## INSTRUCTIONS TO FOLLOW
Transcribe the records below word for word, beginning at the line containing "The image size is (1216, 980)." and ending after the line containing "click(1412, 752)". Leave the pictures out of your transcription.

## DATA ENTRIES
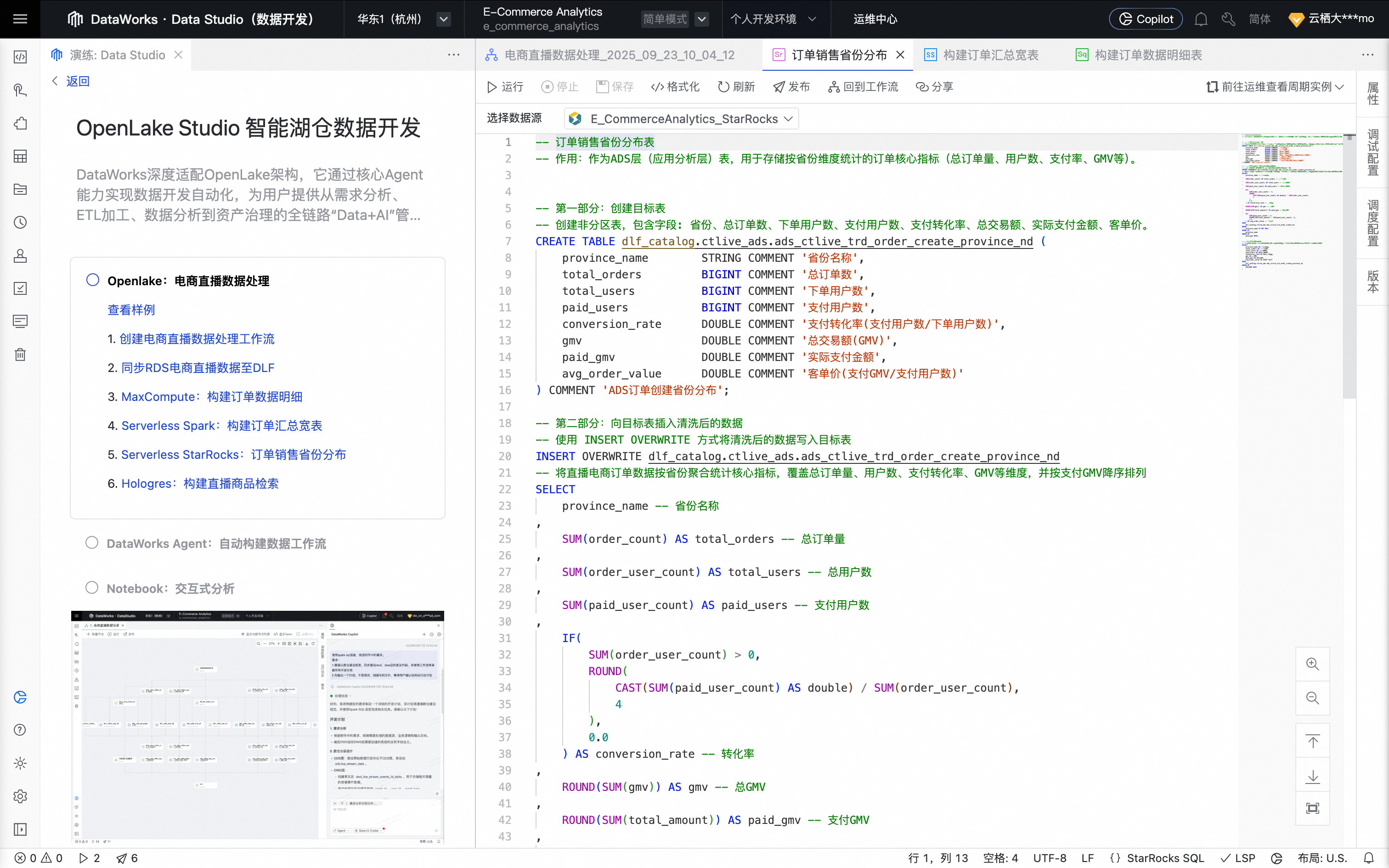Open the notification bell in top bar
The width and height of the screenshot is (1389, 868).
click(1201, 19)
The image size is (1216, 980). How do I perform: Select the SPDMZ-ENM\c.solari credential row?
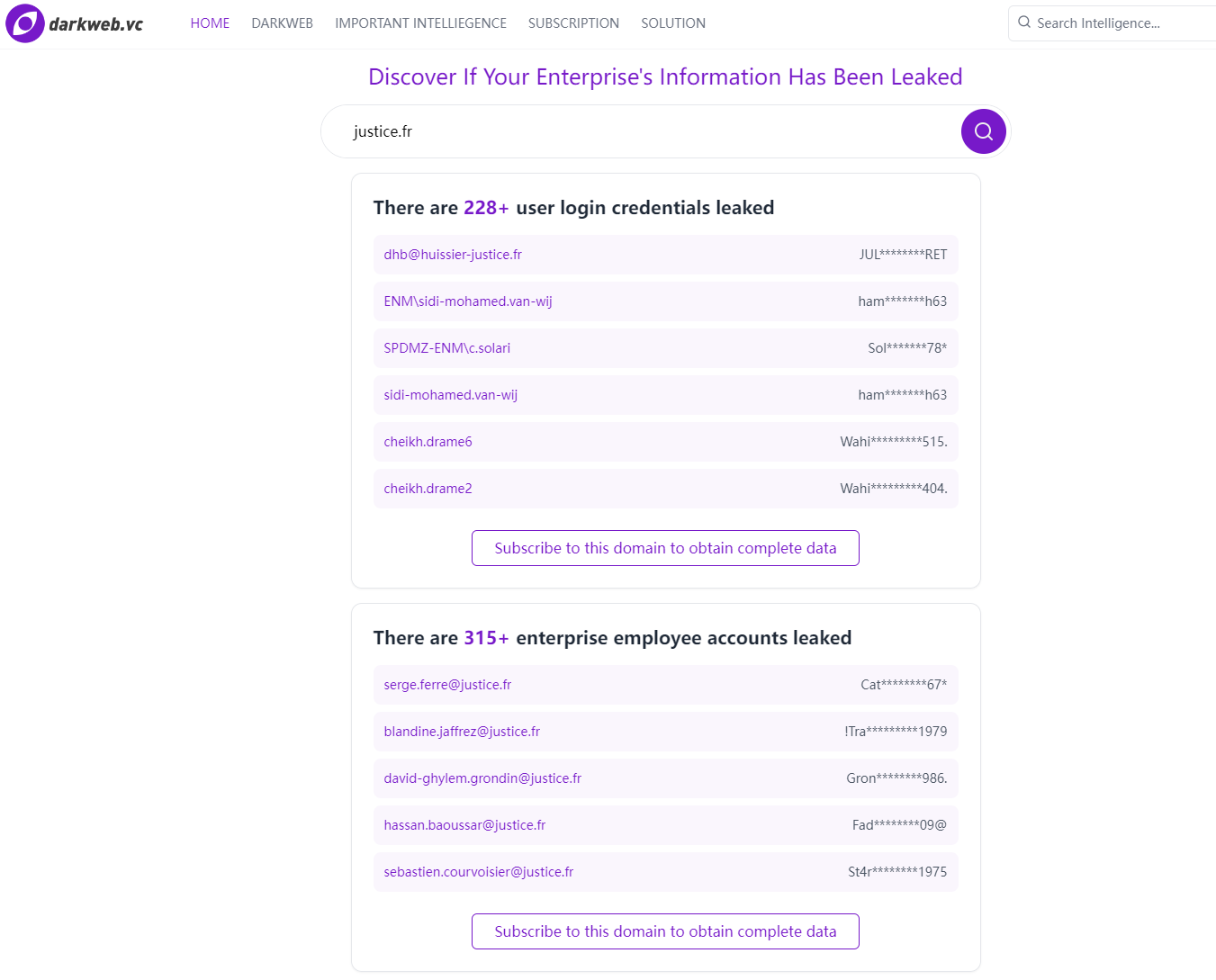pos(665,348)
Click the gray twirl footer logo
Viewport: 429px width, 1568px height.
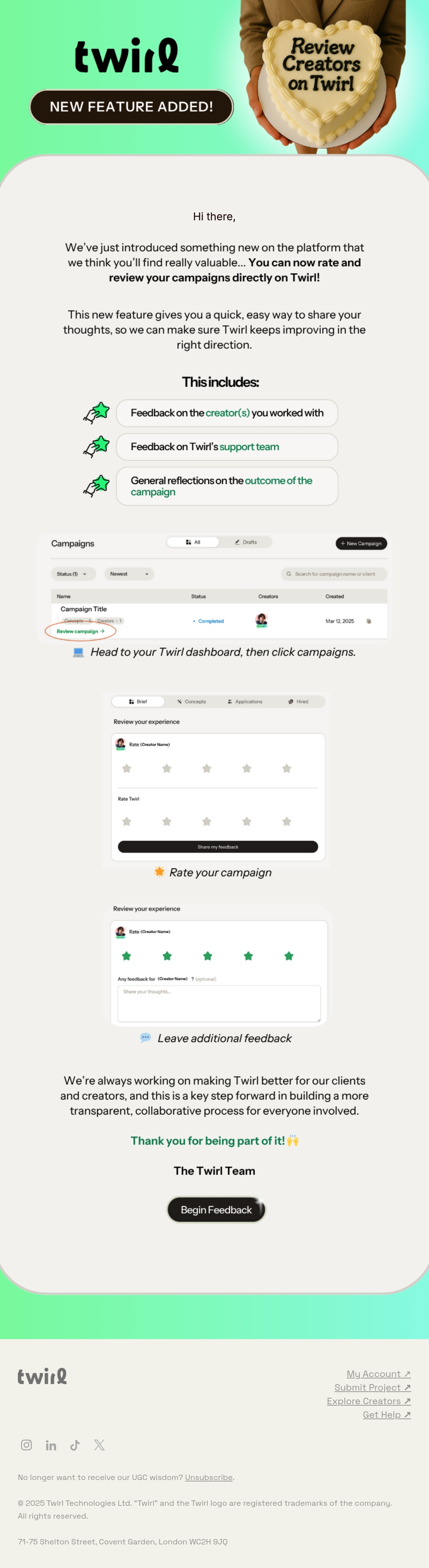coord(42,1376)
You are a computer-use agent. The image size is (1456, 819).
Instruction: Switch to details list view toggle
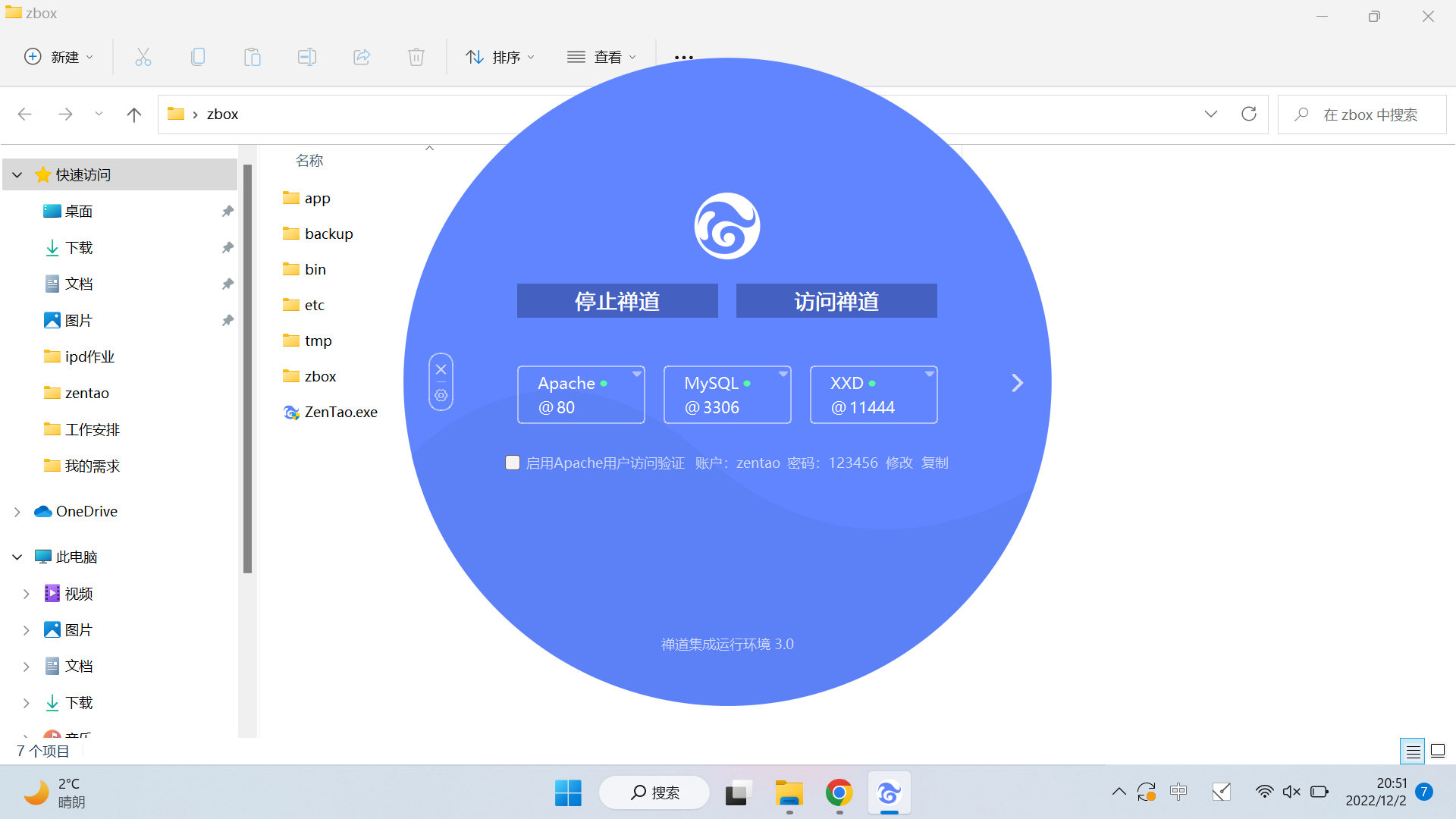click(1412, 752)
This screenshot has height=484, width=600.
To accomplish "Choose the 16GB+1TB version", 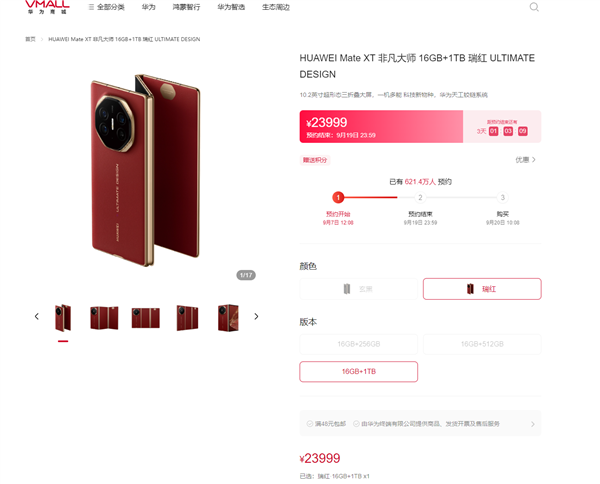I will (x=359, y=372).
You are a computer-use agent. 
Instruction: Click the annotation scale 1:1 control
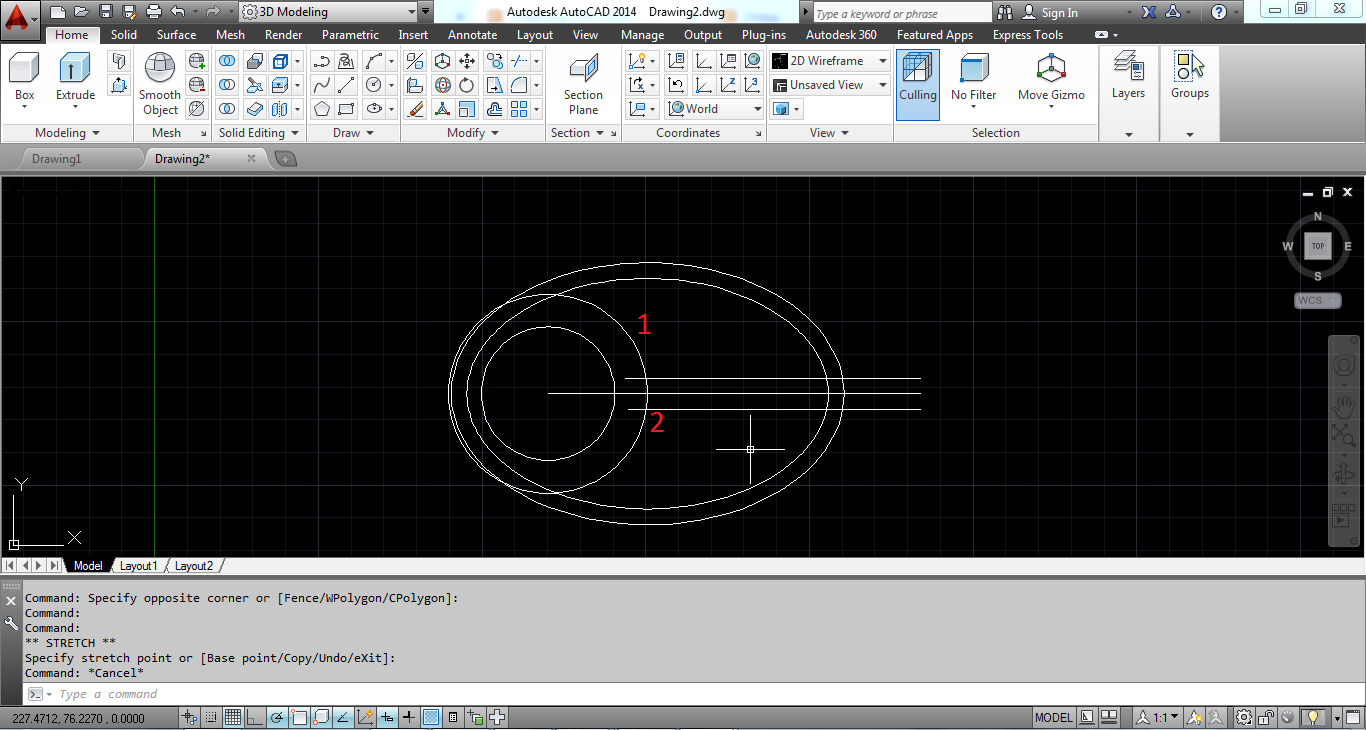click(x=1155, y=717)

## SOLUTION TO THIS EXERCISE
The image size is (1216, 980). How do I perform: Select the SPDMZ-ENM\c.solari credential row?
pos(665,348)
Click the gray twirl footer logo
Viewport: 429px width, 1568px height.
coord(42,1376)
You are a computer-use agent. The image size is (1456, 819).
Instruction: Switch to details list view toggle
click(1412, 752)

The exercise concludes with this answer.